WHAT THIS TASK INVOLVES:
The entries below contain a stretch that opens with the line containing "Refund Policy (181, 2299)" and closes with the line containing "Screenshot is 412x1771."; set down that stretch exactly, both ends included, and nothing else.

★ ★ ★ ★

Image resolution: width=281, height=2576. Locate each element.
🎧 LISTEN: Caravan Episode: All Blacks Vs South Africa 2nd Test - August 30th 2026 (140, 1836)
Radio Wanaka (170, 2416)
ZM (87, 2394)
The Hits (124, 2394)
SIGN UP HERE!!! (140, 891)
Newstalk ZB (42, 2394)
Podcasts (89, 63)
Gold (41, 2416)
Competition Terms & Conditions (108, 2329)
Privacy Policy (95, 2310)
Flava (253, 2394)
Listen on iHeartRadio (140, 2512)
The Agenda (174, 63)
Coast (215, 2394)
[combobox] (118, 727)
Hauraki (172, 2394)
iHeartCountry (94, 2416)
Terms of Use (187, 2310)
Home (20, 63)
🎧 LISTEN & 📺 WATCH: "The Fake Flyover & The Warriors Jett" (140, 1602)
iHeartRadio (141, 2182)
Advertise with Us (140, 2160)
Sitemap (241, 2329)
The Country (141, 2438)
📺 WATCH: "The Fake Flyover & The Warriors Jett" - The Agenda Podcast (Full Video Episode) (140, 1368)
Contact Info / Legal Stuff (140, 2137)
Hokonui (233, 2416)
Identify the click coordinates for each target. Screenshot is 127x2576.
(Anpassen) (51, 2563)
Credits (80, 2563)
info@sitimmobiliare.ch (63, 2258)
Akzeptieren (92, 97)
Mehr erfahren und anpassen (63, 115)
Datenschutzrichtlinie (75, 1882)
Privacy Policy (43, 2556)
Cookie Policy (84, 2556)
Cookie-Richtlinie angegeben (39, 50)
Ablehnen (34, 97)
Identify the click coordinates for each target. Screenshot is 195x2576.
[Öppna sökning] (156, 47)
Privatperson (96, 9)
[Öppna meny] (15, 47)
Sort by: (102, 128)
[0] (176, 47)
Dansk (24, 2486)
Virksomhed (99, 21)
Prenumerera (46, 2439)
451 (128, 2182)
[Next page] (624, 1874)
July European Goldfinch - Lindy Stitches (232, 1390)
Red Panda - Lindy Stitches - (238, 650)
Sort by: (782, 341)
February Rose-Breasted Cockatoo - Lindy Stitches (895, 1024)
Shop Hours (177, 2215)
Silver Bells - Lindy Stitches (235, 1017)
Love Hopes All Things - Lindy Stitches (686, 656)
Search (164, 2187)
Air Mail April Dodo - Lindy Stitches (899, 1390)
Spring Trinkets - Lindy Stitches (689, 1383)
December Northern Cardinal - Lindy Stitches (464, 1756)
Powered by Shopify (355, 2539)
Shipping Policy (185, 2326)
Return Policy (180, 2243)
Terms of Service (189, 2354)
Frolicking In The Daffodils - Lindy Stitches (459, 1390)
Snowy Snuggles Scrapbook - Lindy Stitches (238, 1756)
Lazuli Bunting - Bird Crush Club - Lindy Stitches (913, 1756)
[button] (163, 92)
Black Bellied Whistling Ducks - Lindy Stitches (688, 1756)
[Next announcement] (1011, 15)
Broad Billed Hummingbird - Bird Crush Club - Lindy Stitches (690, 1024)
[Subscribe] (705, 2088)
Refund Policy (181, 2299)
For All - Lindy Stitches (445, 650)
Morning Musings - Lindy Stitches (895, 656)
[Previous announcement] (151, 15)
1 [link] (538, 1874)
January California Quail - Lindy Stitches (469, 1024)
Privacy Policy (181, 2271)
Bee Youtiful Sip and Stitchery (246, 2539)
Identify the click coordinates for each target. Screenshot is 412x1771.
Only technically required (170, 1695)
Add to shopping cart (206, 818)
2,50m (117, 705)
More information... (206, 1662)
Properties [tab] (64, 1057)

★ ★ ★ ★

EXERCISE RESPONSE:
Refund Policy (181, 2299)
For All - Lindy Stitches (445, 650)
Morning Musings - Lindy Stitches (895, 656)
[Previous announcement] (151, 15)
1 [link] (538, 1874)
January California Quail - Lindy Stitches (469, 1024)
Privacy Policy (181, 2271)
Bee Youtiful Sip and Stitchery (246, 2539)
Identify the click coordinates for each target. Screenshot is 412x1771.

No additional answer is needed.